- **RECORDS FOR PROCESSING**
:::
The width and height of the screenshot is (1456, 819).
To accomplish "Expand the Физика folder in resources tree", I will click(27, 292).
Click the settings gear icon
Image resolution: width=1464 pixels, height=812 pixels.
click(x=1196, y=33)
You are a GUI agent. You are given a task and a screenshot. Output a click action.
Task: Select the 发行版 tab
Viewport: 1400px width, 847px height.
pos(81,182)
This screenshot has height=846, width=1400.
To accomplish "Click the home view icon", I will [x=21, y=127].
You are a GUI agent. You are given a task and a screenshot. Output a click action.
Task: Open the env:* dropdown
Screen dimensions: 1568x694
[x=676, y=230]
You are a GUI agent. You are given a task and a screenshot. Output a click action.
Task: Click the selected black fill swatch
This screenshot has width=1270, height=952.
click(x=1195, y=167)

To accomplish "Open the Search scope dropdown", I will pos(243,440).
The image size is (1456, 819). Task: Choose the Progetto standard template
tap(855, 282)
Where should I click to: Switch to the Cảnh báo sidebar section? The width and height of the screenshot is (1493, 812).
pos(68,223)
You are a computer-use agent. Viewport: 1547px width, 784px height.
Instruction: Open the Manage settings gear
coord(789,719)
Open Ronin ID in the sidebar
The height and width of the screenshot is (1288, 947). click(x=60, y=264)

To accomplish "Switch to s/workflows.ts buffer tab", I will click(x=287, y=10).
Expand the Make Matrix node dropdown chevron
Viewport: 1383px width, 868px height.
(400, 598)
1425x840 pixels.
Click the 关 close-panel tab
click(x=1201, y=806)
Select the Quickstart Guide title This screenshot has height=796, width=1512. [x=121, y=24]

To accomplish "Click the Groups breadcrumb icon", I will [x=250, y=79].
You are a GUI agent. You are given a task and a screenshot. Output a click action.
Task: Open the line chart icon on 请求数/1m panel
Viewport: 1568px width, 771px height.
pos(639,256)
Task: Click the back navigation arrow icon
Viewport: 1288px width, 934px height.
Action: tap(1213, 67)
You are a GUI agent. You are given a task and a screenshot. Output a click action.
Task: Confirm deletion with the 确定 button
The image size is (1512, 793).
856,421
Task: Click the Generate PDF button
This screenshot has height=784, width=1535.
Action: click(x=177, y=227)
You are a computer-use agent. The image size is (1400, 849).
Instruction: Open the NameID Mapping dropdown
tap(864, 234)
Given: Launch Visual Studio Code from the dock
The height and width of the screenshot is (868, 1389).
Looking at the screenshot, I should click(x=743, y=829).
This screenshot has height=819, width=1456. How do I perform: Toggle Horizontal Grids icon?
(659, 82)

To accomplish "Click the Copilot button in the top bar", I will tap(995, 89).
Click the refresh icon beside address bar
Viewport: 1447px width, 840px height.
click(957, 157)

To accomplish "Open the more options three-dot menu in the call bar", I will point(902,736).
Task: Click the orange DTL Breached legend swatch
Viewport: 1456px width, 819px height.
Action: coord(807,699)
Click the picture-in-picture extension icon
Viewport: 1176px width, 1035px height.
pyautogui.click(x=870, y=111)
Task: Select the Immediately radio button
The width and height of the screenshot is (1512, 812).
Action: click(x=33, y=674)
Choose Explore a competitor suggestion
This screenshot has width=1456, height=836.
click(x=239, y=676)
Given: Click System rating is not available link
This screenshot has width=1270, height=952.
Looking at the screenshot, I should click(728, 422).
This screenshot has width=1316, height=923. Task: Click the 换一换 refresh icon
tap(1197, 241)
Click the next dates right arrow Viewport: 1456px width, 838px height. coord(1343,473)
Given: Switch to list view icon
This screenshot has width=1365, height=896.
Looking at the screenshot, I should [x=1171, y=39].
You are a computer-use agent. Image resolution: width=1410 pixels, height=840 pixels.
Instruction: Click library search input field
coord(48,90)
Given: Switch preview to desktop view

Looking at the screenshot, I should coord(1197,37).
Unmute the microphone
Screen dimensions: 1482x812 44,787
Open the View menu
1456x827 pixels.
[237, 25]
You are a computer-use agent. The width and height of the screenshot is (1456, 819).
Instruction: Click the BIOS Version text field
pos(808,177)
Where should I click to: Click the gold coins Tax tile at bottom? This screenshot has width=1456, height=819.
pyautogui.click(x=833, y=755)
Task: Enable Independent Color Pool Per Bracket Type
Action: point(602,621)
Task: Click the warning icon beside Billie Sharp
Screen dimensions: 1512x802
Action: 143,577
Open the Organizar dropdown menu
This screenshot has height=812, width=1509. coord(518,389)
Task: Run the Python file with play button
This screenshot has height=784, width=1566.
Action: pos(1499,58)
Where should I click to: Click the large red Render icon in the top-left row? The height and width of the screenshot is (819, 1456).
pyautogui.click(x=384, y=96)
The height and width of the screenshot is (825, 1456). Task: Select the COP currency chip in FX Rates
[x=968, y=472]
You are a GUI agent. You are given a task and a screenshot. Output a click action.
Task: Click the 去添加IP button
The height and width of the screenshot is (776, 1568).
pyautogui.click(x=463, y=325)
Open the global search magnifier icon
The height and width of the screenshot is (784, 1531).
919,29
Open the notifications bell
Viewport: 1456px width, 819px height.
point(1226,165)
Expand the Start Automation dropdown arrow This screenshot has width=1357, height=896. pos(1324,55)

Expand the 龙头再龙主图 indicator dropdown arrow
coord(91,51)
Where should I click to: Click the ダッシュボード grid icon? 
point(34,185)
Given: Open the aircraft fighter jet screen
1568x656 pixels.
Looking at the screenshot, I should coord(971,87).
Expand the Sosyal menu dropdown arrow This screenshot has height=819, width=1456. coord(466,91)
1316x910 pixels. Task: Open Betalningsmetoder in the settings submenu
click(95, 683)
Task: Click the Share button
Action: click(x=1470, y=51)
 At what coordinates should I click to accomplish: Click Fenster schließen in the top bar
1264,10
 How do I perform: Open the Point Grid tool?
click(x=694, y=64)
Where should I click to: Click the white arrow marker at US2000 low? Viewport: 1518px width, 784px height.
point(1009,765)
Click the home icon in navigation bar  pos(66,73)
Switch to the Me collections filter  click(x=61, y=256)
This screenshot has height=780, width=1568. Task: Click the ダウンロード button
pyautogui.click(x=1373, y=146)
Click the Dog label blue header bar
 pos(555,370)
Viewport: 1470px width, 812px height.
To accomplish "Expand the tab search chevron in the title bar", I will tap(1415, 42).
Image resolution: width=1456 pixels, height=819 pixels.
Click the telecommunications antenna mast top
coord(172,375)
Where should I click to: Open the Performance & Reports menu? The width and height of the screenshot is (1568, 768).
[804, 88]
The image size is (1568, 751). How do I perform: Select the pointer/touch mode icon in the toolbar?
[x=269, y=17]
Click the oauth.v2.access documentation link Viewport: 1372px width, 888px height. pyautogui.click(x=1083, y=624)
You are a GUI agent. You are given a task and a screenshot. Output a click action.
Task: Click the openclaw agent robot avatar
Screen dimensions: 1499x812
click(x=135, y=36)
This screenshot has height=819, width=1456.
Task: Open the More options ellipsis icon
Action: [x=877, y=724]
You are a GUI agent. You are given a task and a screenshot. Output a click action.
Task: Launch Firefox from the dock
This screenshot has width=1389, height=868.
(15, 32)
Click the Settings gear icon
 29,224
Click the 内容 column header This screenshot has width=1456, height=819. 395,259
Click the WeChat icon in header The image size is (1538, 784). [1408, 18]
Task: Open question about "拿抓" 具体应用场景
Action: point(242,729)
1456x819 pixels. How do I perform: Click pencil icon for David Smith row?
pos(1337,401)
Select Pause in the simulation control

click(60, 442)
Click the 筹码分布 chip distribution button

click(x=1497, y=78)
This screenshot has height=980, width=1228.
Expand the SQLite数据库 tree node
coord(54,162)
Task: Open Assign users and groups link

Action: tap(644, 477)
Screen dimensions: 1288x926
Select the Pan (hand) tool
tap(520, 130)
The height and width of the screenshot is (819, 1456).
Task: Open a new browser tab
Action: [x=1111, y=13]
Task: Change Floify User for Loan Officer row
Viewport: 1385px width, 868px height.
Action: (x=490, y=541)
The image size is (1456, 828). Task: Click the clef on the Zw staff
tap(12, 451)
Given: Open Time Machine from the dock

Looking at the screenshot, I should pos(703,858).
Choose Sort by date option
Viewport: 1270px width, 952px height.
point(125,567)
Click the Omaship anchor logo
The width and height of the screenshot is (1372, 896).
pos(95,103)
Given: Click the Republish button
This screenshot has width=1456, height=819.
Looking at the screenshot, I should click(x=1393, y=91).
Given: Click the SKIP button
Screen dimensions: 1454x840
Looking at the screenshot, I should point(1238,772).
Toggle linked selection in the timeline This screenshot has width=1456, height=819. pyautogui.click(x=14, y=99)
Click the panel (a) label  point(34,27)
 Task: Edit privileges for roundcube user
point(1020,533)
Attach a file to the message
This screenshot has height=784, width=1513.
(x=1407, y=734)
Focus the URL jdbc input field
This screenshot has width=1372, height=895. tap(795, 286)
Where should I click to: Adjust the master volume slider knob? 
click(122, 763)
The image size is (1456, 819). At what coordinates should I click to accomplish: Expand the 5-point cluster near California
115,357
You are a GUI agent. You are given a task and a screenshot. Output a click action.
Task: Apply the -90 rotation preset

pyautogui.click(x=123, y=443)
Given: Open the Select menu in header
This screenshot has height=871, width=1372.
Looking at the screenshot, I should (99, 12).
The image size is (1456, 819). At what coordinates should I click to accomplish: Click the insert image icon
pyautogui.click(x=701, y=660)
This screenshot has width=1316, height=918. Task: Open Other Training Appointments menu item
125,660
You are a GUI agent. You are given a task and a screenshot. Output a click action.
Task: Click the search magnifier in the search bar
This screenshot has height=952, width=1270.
:::
Reproduce, word for word and in full, only the lines above that start at the line with "Instruction: Open the Manage settings gear" and run through the line with "Task: Click the orange", both ends included.

Instruction: Open the Manage settings gear
coord(789,719)
Open Ronin ID in the sidebar
The height and width of the screenshot is (1288, 947). click(x=60, y=264)

To accomplish "Switch to s/workflows.ts buffer tab", I will click(x=287, y=10).
Expand the Make Matrix node dropdown chevron
Viewport: 1383px width, 868px height.
(400, 598)
1425x840 pixels.
Click the 关 close-panel tab
click(x=1201, y=806)
Select the Quickstart Guide title This screenshot has height=796, width=1512. [x=121, y=24]

To accomplish "Click the Groups breadcrumb icon", I will [x=250, y=79].
You are a GUI agent. You are given a task and a screenshot. Output a click action.
Task: Open the line chart icon on 请求数/1m panel
Viewport: 1568px width, 771px height.
pos(639,256)
Task: Click the back navigation arrow icon
Viewport: 1288px width, 934px height.
Action: tap(1213, 67)
You are a GUI agent. You are given a task and a screenshot. Output a click action.
Task: Confirm deletion with the 确定 button
The image size is (1512, 793).
856,421
Task: Click the Generate PDF button
This screenshot has height=784, width=1535.
Action: click(x=177, y=227)
You are a computer-use agent. The image size is (1400, 849).
Instruction: Open the NameID Mapping dropdown
tap(864, 234)
Given: Launch Visual Studio Code from the dock
The height and width of the screenshot is (868, 1389).
Looking at the screenshot, I should click(x=743, y=829).
This screenshot has height=819, width=1456. How do I perform: Toggle Horizontal Grids icon?
(659, 82)

To accomplish "Click the Copilot button in the top bar", I will tap(995, 89).
Click the refresh icon beside address bar
Viewport: 1447px width, 840px height.
click(957, 157)

To accomplish "Open the more options three-dot menu in the call bar", I will point(902,736).
Task: Click the orange DTL Breached legend swatch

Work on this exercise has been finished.